**Work item**
Your answer should consist only of the lines below from the one with "Click the red car zoom icon" through the one with "896x671 pixels.", copied exactly.

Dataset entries
__________
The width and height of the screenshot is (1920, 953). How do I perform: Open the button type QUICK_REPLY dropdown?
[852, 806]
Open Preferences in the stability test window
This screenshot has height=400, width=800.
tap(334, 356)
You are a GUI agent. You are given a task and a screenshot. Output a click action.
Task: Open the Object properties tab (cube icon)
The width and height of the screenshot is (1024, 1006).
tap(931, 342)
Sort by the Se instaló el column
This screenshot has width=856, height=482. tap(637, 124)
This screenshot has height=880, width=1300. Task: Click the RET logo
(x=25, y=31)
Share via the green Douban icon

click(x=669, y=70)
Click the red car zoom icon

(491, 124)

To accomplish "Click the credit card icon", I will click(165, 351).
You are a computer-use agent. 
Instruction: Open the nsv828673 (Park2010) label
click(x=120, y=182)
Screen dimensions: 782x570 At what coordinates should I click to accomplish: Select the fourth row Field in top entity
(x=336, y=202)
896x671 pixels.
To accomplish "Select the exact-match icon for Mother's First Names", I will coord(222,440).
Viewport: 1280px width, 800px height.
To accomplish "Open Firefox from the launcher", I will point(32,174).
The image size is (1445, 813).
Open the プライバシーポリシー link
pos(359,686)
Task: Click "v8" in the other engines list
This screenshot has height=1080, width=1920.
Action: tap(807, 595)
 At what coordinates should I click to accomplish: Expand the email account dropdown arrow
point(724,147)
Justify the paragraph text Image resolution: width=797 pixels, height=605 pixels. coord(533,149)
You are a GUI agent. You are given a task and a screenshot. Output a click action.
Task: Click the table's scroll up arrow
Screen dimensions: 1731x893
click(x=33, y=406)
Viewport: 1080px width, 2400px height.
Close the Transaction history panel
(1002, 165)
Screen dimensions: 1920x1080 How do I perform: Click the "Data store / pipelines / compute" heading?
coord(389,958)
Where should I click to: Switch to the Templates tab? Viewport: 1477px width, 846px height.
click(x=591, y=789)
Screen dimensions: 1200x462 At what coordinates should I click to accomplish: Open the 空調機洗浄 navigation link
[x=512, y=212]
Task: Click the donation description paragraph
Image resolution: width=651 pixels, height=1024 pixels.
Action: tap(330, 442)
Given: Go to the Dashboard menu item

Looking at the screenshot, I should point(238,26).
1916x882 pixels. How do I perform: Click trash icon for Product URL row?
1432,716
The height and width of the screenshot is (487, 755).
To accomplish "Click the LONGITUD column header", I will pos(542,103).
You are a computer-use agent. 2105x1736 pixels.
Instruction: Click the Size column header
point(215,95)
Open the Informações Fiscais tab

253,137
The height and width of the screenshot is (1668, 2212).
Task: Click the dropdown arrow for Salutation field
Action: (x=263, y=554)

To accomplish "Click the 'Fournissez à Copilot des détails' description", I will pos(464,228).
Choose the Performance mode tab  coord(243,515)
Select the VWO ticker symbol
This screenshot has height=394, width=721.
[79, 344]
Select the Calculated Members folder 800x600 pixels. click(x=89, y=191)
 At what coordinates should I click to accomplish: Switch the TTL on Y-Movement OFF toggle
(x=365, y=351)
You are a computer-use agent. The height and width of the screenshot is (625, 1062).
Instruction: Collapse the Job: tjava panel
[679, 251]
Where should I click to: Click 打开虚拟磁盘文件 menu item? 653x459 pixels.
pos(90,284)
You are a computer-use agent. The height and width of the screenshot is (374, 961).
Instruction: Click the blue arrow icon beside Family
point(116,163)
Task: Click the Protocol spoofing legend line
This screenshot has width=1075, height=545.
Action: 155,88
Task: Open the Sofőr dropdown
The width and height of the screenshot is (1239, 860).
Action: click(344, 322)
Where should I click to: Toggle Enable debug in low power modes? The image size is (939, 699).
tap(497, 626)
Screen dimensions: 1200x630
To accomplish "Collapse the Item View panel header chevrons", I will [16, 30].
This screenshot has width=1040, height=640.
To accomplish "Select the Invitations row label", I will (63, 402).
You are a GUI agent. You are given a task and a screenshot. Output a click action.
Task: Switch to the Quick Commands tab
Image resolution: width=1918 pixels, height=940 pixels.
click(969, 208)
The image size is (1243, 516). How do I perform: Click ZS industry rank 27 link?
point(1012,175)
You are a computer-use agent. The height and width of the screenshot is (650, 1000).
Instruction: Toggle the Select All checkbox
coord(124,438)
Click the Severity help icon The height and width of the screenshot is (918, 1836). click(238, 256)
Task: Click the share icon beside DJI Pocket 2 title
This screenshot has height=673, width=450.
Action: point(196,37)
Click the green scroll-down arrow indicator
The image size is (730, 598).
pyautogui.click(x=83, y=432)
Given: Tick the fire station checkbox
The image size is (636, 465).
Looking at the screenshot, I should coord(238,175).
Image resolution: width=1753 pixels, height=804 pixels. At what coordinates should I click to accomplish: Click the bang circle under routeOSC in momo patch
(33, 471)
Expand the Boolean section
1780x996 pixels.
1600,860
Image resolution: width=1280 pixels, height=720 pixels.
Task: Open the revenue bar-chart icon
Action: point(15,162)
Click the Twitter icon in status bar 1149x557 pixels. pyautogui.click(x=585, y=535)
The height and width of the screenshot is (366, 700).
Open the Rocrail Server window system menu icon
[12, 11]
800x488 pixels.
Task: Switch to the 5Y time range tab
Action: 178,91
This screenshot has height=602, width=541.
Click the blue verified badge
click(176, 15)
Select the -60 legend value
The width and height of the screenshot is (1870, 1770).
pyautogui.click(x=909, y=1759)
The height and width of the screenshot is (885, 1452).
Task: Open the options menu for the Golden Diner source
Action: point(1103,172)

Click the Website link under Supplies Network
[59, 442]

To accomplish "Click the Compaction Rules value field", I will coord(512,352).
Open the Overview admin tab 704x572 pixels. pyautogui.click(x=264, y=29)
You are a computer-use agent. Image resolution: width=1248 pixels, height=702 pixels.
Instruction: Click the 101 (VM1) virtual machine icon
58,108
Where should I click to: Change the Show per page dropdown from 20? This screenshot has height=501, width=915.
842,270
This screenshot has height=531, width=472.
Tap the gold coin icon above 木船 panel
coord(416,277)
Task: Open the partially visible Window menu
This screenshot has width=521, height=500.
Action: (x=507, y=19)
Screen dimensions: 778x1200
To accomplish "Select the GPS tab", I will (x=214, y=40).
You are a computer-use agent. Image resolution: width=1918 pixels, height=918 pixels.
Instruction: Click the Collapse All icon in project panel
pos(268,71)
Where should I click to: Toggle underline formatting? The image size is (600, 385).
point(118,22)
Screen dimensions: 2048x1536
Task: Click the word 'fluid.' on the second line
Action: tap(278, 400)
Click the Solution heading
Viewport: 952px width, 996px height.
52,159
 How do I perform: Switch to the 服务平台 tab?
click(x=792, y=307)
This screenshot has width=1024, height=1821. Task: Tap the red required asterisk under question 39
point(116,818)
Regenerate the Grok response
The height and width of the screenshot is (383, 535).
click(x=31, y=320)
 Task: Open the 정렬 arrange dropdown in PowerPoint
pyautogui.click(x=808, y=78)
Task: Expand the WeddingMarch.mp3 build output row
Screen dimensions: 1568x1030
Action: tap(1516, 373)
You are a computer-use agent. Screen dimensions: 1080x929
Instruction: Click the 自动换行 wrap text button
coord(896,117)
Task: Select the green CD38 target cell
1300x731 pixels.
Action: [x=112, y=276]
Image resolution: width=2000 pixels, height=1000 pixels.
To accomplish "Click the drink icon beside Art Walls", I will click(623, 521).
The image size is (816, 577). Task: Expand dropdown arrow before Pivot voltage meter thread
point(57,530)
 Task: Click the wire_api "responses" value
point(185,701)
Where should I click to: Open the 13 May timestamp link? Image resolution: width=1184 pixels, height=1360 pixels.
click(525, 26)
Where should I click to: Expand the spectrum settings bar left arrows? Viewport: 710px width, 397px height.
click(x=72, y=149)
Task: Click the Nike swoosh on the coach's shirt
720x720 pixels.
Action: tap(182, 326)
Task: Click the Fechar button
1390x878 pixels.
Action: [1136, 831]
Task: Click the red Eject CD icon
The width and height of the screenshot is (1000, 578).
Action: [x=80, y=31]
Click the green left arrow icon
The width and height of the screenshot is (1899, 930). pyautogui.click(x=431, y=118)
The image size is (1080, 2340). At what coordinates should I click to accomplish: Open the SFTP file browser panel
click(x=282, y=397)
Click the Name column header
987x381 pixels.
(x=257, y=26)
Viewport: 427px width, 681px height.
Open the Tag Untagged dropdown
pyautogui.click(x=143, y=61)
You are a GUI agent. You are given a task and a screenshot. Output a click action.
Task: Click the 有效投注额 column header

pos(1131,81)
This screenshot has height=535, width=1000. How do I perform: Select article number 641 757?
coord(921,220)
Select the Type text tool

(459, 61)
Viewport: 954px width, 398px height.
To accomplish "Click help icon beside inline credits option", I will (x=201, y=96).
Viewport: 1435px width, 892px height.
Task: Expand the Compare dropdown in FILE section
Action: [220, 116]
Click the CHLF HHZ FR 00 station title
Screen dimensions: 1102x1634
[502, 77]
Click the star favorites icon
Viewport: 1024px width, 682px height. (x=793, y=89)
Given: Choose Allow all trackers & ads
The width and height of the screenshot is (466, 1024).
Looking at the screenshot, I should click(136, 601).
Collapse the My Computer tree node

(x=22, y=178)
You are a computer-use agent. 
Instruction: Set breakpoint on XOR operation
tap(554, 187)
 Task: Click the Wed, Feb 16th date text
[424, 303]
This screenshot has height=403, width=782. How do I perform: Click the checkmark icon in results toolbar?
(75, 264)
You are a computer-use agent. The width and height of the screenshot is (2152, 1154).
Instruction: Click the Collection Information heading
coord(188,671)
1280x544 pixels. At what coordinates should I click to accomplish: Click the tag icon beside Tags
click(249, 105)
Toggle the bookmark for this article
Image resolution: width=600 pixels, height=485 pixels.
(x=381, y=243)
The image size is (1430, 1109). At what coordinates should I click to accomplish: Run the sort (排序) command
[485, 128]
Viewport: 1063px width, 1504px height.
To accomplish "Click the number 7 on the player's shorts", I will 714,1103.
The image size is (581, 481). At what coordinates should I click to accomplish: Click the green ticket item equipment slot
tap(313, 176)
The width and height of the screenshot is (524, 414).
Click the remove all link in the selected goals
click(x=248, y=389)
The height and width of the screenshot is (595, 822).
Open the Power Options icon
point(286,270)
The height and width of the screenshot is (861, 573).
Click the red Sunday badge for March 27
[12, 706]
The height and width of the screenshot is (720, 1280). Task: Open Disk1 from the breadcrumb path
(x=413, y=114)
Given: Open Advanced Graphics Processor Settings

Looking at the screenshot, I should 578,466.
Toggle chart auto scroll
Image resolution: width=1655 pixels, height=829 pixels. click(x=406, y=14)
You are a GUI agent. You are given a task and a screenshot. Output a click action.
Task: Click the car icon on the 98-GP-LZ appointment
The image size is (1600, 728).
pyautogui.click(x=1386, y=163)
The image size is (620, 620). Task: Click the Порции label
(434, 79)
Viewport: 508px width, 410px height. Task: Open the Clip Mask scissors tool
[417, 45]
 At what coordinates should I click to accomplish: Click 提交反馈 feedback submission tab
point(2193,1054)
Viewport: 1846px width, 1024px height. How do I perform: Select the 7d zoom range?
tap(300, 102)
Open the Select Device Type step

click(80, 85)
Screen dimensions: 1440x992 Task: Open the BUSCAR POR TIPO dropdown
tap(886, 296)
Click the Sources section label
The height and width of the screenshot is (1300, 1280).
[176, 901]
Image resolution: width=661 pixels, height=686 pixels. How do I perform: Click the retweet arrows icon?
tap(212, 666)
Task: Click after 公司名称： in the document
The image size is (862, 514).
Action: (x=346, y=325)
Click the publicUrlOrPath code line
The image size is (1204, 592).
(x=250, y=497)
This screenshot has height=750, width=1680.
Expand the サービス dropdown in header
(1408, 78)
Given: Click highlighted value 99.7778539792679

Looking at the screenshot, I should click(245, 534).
__________
**Answer to this exercise**
Click the red car zoom icon

(491, 124)

To accomplish "Click the credit card icon", I will click(165, 351).
You are a computer-use agent. 
Instruction: Open the nsv828673 (Park2010) label
click(x=120, y=182)
Screen dimensions: 782x570 At what coordinates should I click to accomplish: Select the fourth row Field in top entity
(x=336, y=202)
896x671 pixels.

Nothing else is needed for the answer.